There are a number of activities which you can incorporate into your daily life that can help to prevent cognitive decline, such as:

  • Exercising
  • Alcohol (Harvard Health reports some research suggests drinking alcohol in moderation can reduce the risk of cognitive decline and dementia) 
  • Sleep
  • Socialising/ social contacts
  • Mental stimulation.

And lastly,

Man holding an iPhone

Brain Training

Brain training or computerised cognitive training is another form of activity which has been shown to have positive effects on people who experience cognitive deficits. A study conducted by Bruno Bonnechere from Université libre de Bruxelles in partnership with Peak – Brain Training researched The Use of Mobile Games To Assess Cognitive Function of Elderly with and without Cognitive Impairment. The study concluded: 

Cognitive training using mobile games is becoming more and more popular for people with or without cognitive impairments. Our study suggests that such procedures are clinically-meaningful and could be used to develop scores related to the cognitive status.

(Bonnechère et al., 2018)

We understand that no one, apart from a few eccentrics, wants to get old, wrinkly or lose their hair. And it’s something we don’t want to really think about. However, cognitive deficits are very real and it’s important to acknowledge and address these potential impairments to our mental processes before it’s too late! No matter how young at heart you are, your brain will age with you. Acting now and keeping your cognition in check and on its toes could make a critical impact on your life in the years to come. Trust us, the future you will thank the past you, for the decisions the present you makes. 

Sources Cited: 

Bonnechère, B., Van Vooren, M., Bier, J., De Breucker, S., Van Hove, O., Van Sint Jan, S., Feipel, V. and Jansen, B. (2018). The Use of Mobile Games to Assess Cognitive Function of Elderly with and without Cognitive Impairment. Journal of Alzheimer’s Disease, 64(4), pp.1285-1293.

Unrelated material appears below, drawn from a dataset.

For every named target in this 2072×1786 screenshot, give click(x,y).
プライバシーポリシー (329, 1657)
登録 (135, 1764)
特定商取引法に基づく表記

Murman, D. (2015). The Impact of Age on Cognition. Seminars in Hearing, 36(03), pp.111-121.

Etkin, A., Gyurak, A., & O’Hara, R. (2013). A neurobiological approach to the cognitive deficits of psychiatric disorders. Dialogues in clinical neuroscience, 15(4), 419–429.

Trivedi, J. (2006). Cognitive deficits in psychiatric disorders: Current status. Indian Journal of Psychiatry, 48(1), p.10.

Harada, C., Natelson Love, M. and Triebel, K. (2013). Normal Cognitive Aging. PMC. 29(4), 737-752.